In THE HARSH AUTUMN weather, the Mayflower bobbed around like a rubber duck, without satellite navigation or even ship-to-shore radio. You think the Titanic had problems? It's a wonder the Pilgrims found America at all.

So what if, due to some historical double-reverse, the Pilgrims had landed on the West Coast instead of in stodgy, cold New England? How would Thanksgiving — and our ever-humble little nation — now be different? Nibble on these giblets:

— Nevada would've been one of the 13 original Colonies.

— Maine would've been the 50th state.

— The landing party would've been "clothing-optional."

— The Indian women would've arrived for the feast wearing miniskirts and Ugg boots.

— At that first Thanksgiving, a Pilgrim dad would've begun the evening's prayer with, "Yo dudes, listen up."

— USC would've been jokingly referred to as the "University of Spoiled Colonists."

— At dinner, the Indians would've explained, "If you think life in Holland was hard, stay out of Hollywood."

— You know that big boulder up in Morro Bay? Plymouth Rock.

— Where the San Fernando Valley now is? Brooklyn.

— The Indians would've greeted the Pilgrims bearing sunscreen and spec scripts.

— Upon arrival, the Pilgrims would explain that they were religious zealots looking for a fresh start. The Indians would nod graciously, then make plans to move to Oregon.

— Capt. John Smith would've been a long-boarder.

— Miles Standish would've been known fondly as "Moondoggie."

— Pocahontas would've been a hostess in one of the nicer Indian casinos.

— Pilgrim elders would've sent notes back home, complaining: "You wouldn't believe California. There's no there there. And the restaurants all close before 10 p.m."

— But Pilgrim teenagers would say: "We totally love the New World. You can ski in the morning and surf in the afternoon."

— The Mayflower Compact would've mentioned "foreign distribution" and "points."

— By their second year here, several of the Pilgrim moms would've had tummy tucks; two others would've had their chins done.

— William Bradford would've run for governor of the new colony, often mentioning his immigrant background.

— The settlers would've purchased Balboa Island for $24.

— The Ivy League would now consist of Stanford, Berkeley, Caltech, UCLA and USC.

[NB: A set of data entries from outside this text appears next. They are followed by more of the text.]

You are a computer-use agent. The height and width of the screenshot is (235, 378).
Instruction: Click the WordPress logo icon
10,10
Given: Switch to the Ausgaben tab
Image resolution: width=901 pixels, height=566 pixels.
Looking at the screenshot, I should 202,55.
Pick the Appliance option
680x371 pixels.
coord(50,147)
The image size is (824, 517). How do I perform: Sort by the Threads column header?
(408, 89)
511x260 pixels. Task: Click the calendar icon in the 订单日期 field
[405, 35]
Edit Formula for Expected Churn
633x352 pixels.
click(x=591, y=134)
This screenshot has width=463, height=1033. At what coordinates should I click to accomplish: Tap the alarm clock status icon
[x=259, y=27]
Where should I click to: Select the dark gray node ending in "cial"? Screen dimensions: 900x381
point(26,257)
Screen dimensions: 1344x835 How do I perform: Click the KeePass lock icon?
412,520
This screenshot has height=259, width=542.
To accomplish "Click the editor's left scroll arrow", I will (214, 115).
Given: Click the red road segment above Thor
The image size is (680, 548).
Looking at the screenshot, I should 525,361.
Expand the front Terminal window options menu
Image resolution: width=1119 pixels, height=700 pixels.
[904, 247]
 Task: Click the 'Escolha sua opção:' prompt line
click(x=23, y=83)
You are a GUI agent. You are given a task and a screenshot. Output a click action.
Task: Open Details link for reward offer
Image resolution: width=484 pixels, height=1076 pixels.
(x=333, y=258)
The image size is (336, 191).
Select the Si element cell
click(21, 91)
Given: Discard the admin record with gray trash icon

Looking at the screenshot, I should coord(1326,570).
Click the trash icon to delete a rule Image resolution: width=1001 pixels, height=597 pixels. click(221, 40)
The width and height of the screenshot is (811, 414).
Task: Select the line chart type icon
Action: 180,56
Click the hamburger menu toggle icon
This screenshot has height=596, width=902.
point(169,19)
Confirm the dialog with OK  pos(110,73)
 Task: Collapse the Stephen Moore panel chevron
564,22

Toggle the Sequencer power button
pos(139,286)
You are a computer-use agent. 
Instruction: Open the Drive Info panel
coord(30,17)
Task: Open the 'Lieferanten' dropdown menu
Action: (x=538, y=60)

— Those witch trials? In Orange County.

— The signing of the Declaration of Independence? Bakersfield.

— By the third year, two of the Pilgrim husbands would've run off with a couple of those Indians in the Ugg boots.

— You'd have salmon in the oven right now, not turkey.

— Instead of cranberry sauce? Guacamole.

— Tonight, we'd all be eating the traditional Thanksgiving dessert — crème brûlée.

— To raise money for the new colony, the Mayflower would have offered a three-day, two-night cruise to Ensenada.

— In later years, Horace Greeley would've urged, "Go East, young man. Go East."

— Instead of an eagle on the back of the U.S. quarter, there'd be a beach umbrella and hibachi.

— New York would be a great big freeway.

— L.A. would now be known for its great subways and far-reaching mass transit system.

— The Statue of Liberty would be located in Newport Harbor.

— The Louisiana Purchase would've included Atlantic City and Scranton.

— Somewhere, the Bill of Rights would've mentioned tanning salons and implants.

— Centuries later, people looking for a fresh start in life would be moving to Connecticut.

— By 1680, a nice three-bedroom Pilgrim bungalow in Santa Monica would've fetched $1.2 mil.

— To protest British policies, the colonists would've staged the San Francisco Tea Party. It would've been nonviolent.

— The nation's capital would be located in Portland.

— After the big Thanksgiving feast, everyone would've chilled for a while, then climbed into an Indian hot tub.

— The War of 1812 would've lasted only six hours, halted by environmentalists filing an injunction over air quality and noise.

— Our national anthem would now contain the phrase, "those gnarly bombs, bursting in air … "

— In football, run-and-gun offenses would now be known as "East Coast offenses."

— In 1958, the O'Malley family would've moved the Dodgers from L.A. to Brooklyn.

— The first winter, the Pilgrims would've had far more meat and grain than they could have ever eaten.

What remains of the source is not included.